_WORK TO COMPLETE_: Give, as a bare number, the count of lines below that contain "settings".

Stored records:
- - -
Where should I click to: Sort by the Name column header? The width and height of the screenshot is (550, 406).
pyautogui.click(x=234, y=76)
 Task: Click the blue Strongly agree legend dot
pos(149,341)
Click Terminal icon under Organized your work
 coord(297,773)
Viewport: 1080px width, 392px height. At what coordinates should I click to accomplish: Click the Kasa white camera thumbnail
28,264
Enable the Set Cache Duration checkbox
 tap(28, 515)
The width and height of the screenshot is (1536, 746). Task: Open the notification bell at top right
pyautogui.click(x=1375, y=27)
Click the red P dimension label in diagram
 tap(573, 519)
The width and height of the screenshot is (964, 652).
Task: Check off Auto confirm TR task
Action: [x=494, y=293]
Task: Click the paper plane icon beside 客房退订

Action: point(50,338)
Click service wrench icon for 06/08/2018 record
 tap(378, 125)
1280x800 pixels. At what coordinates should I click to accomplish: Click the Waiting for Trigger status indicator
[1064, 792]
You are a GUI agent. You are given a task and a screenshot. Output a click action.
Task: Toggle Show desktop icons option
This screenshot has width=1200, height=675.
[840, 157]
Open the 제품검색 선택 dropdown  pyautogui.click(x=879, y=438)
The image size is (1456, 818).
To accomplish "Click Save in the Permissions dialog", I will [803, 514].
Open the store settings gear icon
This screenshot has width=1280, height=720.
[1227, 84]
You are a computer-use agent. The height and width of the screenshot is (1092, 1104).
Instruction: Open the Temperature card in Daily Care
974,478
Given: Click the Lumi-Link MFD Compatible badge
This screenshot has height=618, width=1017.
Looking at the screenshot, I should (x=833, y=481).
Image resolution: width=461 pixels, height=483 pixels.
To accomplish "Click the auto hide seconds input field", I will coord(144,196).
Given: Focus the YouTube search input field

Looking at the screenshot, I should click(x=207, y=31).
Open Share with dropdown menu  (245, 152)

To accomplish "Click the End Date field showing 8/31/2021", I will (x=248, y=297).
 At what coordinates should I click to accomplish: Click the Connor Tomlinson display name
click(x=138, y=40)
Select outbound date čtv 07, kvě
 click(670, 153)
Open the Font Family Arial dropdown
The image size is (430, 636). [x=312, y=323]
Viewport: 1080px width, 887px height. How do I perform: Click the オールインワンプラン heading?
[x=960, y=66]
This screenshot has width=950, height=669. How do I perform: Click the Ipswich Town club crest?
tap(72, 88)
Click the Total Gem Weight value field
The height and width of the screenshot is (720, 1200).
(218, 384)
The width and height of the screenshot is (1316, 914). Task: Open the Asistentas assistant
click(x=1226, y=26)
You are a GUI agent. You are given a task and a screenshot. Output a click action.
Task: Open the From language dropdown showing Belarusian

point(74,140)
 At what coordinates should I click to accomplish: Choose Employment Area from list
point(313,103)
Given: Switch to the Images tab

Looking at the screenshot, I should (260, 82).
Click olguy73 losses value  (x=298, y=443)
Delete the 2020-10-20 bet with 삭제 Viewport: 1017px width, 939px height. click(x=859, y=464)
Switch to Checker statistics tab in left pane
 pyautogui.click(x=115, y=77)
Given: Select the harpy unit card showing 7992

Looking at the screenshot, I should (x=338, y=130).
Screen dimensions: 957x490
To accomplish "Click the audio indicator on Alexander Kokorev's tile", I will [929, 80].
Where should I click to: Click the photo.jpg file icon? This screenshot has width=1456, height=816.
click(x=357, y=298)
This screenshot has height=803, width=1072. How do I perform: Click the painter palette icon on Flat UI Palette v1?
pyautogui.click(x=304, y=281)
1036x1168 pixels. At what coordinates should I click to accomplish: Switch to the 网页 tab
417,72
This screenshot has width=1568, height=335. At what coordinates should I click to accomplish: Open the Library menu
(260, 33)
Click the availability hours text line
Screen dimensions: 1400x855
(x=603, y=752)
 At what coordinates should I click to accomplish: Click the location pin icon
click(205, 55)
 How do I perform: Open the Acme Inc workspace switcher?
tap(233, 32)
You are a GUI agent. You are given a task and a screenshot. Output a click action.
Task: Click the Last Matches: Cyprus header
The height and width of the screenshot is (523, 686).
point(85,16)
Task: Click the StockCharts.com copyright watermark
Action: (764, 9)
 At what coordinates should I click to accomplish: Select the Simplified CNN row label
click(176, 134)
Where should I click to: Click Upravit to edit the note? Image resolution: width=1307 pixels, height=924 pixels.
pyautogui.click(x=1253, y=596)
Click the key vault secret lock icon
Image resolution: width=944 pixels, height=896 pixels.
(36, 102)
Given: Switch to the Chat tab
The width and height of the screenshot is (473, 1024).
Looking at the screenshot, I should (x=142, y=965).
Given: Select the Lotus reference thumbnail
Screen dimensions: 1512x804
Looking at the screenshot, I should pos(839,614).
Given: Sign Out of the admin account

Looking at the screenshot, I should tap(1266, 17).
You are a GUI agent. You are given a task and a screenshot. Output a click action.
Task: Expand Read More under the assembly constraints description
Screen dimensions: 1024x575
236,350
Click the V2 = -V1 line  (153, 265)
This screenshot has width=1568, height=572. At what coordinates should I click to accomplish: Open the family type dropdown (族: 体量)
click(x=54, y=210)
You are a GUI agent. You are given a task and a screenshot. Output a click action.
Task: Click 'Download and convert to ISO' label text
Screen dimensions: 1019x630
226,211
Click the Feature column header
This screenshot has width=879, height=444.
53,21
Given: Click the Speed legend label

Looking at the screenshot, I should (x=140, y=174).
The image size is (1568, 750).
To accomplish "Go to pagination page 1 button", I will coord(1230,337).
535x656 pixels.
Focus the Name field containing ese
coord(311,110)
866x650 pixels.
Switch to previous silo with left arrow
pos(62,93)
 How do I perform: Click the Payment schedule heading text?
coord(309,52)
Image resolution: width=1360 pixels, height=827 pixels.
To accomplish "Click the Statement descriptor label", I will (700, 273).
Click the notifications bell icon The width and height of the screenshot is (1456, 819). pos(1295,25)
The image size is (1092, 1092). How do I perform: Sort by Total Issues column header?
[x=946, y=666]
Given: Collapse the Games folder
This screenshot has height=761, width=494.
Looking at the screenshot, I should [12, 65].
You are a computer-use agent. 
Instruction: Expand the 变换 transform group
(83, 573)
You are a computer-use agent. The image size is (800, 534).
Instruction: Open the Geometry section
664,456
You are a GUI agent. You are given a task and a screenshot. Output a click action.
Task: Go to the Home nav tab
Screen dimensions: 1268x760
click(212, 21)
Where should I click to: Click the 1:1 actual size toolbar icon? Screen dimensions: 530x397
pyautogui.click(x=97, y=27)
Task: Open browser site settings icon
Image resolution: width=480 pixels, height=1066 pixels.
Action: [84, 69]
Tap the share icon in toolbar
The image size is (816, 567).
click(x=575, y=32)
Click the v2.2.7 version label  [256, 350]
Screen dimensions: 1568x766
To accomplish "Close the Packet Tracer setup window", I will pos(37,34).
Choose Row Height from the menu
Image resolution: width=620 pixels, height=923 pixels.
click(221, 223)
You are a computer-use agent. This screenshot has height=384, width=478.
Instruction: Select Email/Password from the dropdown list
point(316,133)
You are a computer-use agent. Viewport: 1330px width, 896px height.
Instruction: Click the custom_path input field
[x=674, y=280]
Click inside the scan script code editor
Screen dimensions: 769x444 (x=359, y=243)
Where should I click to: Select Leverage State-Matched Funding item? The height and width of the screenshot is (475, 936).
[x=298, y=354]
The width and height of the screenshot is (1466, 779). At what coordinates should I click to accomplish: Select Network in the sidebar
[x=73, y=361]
- - -
_SOLVED EXERCISE_: 2